Remote assessment of natural hazards on the base of the mathematical morphology of landscape

Abstract

The aim of this paper is to show approaches for the quantitative evaluation of natural hazards using the remote sensing data and basing on the results of the mathematical morphology of landscape. The mathematical model of the morphological pattern for lacustrine thermokarst plains with fluvial erosion was taken for the decision of the problem in case of an asynchronous start of the thermokarst process with the continuous generation of new thermokarst depressions.
 The mathematical analysis of assumptions taken in the model gives us the regularities of the morphological pattern for the thermokarst plains with fluvial erosion including exponential distribution for khasyrei areas, integral-exponential distribution for lake areas, and the Poisson distribution for a quantity of either khasyreis or lakes within the key sites. Besides, analyzing the development of the territory in question by the approaches used in mathematical morphology of landscape we found out that in case of asynchronous start under very general conditions a dynamic equilibrium is established in generating thermokarst lakes and turning them into khasyreis after a long time.
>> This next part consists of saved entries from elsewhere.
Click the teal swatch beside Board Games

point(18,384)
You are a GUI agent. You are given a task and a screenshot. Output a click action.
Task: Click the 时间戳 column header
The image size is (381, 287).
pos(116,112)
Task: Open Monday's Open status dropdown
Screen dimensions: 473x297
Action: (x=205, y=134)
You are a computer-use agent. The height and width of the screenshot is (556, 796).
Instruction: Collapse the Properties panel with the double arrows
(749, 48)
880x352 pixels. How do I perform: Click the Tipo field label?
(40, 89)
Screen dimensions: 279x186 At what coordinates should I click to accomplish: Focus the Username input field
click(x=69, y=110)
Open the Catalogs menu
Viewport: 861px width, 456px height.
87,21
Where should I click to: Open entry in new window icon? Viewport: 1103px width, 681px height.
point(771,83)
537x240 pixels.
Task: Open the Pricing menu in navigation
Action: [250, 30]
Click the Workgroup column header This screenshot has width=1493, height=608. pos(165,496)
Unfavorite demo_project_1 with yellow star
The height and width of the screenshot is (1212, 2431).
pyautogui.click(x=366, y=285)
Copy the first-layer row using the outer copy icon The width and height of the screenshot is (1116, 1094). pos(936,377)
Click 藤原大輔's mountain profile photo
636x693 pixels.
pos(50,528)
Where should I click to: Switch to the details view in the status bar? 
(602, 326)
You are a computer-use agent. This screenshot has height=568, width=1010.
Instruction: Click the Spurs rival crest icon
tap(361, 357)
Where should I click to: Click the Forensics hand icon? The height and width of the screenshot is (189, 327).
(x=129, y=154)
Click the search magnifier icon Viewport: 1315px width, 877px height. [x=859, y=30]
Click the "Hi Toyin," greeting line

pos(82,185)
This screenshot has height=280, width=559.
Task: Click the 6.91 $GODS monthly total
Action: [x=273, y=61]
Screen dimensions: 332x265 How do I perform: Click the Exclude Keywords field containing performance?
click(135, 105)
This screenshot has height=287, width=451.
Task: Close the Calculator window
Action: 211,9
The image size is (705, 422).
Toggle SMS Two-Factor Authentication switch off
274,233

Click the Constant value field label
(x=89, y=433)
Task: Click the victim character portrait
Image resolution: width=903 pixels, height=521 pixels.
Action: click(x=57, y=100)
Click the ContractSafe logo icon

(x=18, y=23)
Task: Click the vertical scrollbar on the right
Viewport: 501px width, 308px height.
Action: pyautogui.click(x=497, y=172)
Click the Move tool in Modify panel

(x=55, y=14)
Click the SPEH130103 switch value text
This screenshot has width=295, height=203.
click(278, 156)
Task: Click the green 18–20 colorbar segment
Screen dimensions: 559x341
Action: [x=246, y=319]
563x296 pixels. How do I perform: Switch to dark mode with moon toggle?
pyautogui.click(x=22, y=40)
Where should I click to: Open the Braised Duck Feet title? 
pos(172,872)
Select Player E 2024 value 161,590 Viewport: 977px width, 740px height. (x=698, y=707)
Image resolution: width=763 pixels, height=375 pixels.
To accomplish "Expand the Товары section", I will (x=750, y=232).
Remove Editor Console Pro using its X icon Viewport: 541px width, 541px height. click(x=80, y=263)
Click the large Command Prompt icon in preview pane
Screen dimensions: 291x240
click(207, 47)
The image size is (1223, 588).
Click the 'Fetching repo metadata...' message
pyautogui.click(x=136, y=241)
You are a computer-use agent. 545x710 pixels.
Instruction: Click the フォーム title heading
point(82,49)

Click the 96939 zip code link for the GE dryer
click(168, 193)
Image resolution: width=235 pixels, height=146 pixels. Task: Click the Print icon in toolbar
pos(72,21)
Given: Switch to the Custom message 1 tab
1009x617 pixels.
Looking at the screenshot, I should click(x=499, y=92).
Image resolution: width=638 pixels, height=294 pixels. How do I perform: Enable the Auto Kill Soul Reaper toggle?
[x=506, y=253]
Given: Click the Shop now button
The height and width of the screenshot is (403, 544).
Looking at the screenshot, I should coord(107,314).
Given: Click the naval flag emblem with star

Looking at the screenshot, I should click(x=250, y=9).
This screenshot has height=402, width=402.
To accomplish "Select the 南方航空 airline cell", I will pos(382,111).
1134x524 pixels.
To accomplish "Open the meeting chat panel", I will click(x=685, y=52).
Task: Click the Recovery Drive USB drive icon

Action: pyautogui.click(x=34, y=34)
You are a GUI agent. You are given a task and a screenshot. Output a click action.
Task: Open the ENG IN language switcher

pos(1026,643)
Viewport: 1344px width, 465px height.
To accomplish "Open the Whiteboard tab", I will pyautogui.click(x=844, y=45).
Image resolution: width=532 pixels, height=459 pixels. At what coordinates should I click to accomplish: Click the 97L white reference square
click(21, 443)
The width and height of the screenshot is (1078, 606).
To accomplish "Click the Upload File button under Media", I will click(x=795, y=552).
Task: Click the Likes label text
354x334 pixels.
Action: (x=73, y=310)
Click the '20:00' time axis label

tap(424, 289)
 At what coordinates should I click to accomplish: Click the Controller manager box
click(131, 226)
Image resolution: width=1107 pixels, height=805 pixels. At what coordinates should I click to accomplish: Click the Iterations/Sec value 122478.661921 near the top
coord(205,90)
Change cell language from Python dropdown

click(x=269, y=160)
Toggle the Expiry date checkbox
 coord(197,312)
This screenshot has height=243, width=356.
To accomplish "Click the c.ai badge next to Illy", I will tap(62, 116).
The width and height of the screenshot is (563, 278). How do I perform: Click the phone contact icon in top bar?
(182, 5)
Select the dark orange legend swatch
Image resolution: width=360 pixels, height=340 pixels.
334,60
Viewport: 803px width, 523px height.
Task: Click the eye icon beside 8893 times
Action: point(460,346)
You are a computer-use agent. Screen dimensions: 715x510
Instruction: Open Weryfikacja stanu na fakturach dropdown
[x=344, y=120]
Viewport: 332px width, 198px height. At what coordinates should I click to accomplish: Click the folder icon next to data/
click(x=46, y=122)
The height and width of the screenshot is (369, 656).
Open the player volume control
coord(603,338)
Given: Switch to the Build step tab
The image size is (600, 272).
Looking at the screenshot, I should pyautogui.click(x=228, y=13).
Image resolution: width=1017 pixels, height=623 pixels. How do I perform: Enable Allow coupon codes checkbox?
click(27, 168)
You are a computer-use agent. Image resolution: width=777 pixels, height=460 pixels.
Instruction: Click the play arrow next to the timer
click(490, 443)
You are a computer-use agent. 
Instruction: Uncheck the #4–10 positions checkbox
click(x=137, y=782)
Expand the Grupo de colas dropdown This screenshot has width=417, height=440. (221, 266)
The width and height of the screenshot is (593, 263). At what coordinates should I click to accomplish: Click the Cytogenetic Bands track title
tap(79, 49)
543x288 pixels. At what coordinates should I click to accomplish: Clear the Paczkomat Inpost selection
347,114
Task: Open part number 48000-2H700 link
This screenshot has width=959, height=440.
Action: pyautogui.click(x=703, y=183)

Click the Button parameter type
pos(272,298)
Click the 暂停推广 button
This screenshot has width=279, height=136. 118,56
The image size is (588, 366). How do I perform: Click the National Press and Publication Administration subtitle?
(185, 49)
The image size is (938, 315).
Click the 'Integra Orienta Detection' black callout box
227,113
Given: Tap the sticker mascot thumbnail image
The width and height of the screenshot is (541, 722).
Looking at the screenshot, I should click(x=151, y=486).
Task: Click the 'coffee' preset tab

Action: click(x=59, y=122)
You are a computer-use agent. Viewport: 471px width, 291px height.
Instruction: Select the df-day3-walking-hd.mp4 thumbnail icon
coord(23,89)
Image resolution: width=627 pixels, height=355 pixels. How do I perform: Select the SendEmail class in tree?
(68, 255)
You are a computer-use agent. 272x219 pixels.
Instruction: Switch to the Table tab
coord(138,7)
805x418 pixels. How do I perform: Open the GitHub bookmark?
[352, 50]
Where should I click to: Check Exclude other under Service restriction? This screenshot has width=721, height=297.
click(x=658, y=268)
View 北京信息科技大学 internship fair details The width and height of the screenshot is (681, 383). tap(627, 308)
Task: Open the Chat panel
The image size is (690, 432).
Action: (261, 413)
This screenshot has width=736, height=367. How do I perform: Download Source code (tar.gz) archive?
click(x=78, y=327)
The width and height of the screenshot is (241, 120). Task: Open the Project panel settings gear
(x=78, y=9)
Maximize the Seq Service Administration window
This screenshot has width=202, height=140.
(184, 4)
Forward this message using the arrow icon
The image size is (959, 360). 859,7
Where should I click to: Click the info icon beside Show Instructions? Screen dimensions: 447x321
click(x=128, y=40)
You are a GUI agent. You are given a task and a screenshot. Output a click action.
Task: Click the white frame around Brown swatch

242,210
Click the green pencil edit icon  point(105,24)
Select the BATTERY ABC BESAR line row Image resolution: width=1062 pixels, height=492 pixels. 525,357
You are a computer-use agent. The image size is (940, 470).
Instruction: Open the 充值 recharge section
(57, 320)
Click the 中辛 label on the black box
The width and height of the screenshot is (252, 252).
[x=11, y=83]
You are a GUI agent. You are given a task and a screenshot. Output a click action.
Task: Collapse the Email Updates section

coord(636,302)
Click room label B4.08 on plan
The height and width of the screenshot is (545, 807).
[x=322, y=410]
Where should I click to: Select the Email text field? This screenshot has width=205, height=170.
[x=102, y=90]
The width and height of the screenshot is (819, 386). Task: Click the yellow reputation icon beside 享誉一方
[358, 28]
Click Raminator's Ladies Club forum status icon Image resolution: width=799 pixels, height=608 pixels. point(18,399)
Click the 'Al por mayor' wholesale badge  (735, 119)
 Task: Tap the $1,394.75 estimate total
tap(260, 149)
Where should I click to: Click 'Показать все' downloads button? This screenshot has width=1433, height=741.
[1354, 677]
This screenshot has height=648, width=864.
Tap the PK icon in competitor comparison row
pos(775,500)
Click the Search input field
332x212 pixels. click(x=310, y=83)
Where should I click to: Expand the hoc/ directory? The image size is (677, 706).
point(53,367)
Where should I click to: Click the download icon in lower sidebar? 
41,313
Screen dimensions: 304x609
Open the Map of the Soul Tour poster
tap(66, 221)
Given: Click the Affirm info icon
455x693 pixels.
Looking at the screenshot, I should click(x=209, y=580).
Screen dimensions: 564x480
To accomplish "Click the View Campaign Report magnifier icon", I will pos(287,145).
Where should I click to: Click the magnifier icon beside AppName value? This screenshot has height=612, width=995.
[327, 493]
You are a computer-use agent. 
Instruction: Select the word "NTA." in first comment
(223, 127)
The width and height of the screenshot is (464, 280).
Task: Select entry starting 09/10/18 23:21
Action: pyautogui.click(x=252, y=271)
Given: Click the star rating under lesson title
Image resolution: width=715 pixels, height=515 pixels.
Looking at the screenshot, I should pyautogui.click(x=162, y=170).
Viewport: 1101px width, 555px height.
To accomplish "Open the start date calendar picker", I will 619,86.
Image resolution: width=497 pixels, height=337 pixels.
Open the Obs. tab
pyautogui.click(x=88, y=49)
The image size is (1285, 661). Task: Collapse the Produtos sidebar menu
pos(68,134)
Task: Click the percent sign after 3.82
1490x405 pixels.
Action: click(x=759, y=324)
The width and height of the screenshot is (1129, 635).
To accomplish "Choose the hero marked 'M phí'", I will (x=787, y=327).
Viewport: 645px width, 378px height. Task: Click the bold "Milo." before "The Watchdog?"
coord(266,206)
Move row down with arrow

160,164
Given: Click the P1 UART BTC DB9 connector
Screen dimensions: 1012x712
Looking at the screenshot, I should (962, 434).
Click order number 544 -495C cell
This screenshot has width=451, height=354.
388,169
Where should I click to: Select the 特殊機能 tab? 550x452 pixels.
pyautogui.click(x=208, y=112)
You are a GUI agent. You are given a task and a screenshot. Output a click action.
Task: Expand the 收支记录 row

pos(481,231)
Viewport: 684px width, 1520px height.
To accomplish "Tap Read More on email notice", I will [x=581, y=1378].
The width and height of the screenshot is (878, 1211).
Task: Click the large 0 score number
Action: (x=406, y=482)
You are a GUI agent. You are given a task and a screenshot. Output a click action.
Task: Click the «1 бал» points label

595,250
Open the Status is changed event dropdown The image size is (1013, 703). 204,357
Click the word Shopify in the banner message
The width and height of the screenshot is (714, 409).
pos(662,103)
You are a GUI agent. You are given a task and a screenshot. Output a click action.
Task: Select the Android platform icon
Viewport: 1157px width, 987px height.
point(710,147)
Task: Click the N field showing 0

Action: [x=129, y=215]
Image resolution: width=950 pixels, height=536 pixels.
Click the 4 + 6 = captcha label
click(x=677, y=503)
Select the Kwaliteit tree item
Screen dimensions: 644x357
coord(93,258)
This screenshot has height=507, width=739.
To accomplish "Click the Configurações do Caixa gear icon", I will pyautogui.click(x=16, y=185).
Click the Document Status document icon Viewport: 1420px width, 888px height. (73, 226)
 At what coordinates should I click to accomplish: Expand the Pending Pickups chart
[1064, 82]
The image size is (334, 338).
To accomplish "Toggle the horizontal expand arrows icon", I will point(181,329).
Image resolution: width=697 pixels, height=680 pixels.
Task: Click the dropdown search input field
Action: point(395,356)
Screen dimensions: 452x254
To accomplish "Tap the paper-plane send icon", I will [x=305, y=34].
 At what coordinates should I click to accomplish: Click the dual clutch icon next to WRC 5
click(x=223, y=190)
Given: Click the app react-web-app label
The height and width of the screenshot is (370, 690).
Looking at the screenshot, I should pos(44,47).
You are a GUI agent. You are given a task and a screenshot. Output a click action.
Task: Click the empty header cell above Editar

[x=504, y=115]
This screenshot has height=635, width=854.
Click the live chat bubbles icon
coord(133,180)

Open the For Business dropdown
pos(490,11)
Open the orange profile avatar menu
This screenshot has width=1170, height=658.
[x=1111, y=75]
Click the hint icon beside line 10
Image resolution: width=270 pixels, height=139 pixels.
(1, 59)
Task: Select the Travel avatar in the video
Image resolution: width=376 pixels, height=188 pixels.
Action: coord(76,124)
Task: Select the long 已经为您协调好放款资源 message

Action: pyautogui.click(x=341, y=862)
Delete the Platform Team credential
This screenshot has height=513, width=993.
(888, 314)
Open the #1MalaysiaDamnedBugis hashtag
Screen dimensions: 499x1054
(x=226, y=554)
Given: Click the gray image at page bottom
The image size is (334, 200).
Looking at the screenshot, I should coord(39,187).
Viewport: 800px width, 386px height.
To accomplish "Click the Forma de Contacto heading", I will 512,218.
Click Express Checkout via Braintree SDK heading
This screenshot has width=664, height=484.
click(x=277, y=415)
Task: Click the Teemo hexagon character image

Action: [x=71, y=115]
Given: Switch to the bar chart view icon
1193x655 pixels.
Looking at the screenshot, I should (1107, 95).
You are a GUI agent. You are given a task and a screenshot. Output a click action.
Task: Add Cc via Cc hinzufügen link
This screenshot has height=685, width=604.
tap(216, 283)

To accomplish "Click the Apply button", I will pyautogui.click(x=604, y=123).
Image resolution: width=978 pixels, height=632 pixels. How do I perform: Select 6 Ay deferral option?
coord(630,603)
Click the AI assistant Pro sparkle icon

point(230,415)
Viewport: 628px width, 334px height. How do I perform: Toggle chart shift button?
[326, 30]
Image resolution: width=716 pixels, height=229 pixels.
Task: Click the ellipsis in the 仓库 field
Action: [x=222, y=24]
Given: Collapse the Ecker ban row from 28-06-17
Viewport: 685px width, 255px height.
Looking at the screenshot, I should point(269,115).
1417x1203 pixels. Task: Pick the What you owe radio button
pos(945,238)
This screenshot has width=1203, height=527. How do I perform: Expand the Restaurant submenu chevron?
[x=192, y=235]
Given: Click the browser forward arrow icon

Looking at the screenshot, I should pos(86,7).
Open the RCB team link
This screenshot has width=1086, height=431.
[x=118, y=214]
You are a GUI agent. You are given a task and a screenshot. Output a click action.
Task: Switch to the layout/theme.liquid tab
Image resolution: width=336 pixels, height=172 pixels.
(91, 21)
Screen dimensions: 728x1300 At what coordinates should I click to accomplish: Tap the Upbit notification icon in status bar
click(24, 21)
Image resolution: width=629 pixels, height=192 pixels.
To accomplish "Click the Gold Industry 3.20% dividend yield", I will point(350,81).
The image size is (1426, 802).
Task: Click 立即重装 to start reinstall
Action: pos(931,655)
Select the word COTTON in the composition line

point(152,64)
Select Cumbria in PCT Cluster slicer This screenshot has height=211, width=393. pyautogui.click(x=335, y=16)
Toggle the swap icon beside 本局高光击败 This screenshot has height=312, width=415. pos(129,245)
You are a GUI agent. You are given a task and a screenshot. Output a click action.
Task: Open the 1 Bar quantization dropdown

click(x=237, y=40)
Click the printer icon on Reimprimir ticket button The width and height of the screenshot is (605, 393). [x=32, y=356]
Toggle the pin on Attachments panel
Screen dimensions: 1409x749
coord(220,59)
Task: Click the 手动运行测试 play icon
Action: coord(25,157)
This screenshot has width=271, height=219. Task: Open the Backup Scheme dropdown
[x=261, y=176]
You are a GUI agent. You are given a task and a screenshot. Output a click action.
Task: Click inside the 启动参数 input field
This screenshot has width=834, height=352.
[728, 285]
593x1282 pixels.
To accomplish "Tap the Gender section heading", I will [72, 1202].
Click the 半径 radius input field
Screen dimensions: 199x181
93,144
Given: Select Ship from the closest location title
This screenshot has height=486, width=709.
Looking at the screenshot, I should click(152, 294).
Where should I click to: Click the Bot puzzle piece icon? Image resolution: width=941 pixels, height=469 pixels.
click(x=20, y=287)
At the same time, the distribution density of thermokarst foci and their sizes, as well as process damage and the dimensions of khasyreis tend to some final levels specified by the expressions described above.
 The results obtained were empirically tested at 17 key sites. Generally, the empirical testing shows that the asynchronous start takes place within thermokarst plains with fluvial erosion at a sufficient number of sites, and the theoretically obtained regulations are valid.
 The regulations obtained were used for the mathematical solution of the probabilistic task for damage of a linear structure crossing the thermokarst plain with fluvial erosion.